Lo sciamano indio, con il suo esempio, insegna allo scienziato occidentale l’unità, il rispetto imprescindibile e assoluto per l’ecosistema in cui vive. Egli sa di essere parte di tutto ciò che lo circonda, sa che se il rispetto per l’ecosistema passa per il rispetto di sé e che se non rispetta se stesso non può produrre nulla di rispettabile. Lo sa e lo vive.
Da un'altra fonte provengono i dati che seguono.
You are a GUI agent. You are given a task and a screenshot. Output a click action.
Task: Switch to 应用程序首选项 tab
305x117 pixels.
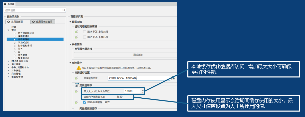[x=43, y=22]
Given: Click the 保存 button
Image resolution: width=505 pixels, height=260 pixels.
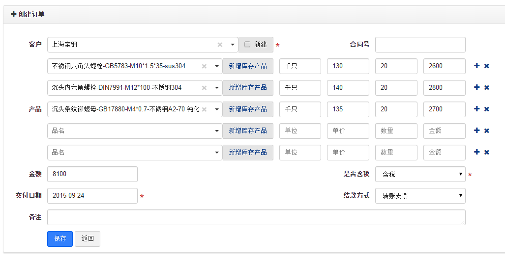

I sacerdoti degli Orixás insegnano al medico occidentale a parlare col cuore, a porre la scienza al servizio dell’amore. La cultura brasiliana del transe (da non confondersi con la trance) è dunque un’inestricabile miscuglio delle tre anime che l’hanno prodotta. Essa, nelle sue varie forme che pongono l’accento ora sull’una ora sull’altra anima, nutre l’uomo universale dentro di noi, recupera l’energia dell’umano riappropriandosi dei simboli archetipici in quanto catalizzatori di energia. Essa ci conduce a riconoscere e a gestire la nostra ipersensibilità, ci insegna l’atteggiamento meditativo e l’umiltà della saggezza. Quell’umiltà dell’anima che rischiamo di perdere tra i prodigiosi balocchi della nostra tecnologia avanzata.